Alice’s ghostly journey takes her along Union Street where she pauses in front of the Yates house. To watch the area in 1988 is to see an active street, mercury-vapor lamps dispelling all shadows but for those cast under the lovely row of trees that borders the sidewalk running by the old Dutch church and the tiny houses. Our vigil kept us there for a couple of ghostless hours before we walked on to Jackson’s Garden, the Union College area where Alice met her end.
Can you feel the terror she must have been shaking with as she fled out of the settlement and into the wilds by the Hans Groote Kill? Father and lover both violently dead, a stubborn posse of villagers on her heels to wreak mistaken vengeance.
Did she pause by the stand of oaks in the garden, catching her breath, when they caught up with her? Had she fallen, perhaps? We can be sure her face already was ghastly white as those who once tried to court her now grabbed her wrists and pinned her against one of the oaks, wrapping a thick cord around her tiny waist and fastening it to the tree. Did the frustrated wooers now jeer at her, venting their frustration into this horrible act?
It must be a terrifying journey indeed to burn it into an otherworldly dimension, a dimension that offers it back, as if reproachfully, on each anniversary of the event. We are told to look for Alice at about 9 PM as she leaves Rotterdam Junction to wander the riverbank as if strolling with her lover. There is the pause by the old ALCo plant, and the journey on to Union Street and into the college’s garden.
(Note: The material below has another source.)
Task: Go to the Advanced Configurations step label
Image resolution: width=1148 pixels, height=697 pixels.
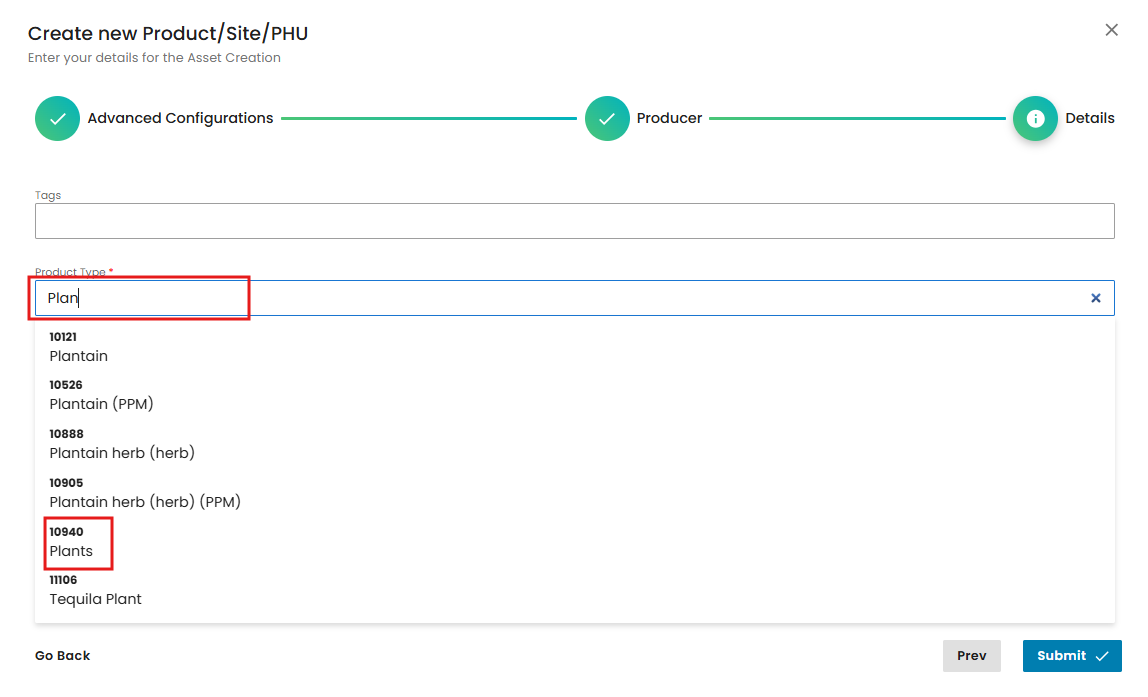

And there, the stories tell us, she vanishes. Often with the faintest smell of burning wood, olfactory reminder of the terrible flames that took Alice’s life.
I know people who claim to have seen the ghost. Trying see her is an annual sport for those in the know. Just as we tell ghost stories in whispers, so too do some of us conceal ourselves while ghost-hunting in the wild. At least, that was case with the many others in Jackson’s Garden that night. Susan and I thought we were alone.
In celebration of summer, she had outfitted herself with a long white skirt and matching blouse. And the breeze felt so nice in the garden that night that, shortly after we tiptoed in, she removed her jacket in order to feel the warmth on her arms. So attired, she crossed a little bridge that put in her in full view of the trees and scrub flanking the garden’s brook.
Bushes rustled; strangulated murmurings came to our ears. Just as we ourselves were girding to flee, a scattering of people came out of hiding, convinced for a moment that Susan was their Alice.
Spooking the hell out of the gang crouching in the woods, who emerged, slowly, wide-eyed, speechless. Were they happy to learn the truth? Not by a long shot. They shook their heads and grumbled and all but accused Susan of playing a deliberate practical joke. I got an awful little preview of how mob vigilantism is born. I missed the Washington Avenue teens.
But we’ll be back in the garden when the first full moon of summer arrives again, correctly attired to witness that agonizing journey’s fateful end. If you’d care to join us, please wear something dark.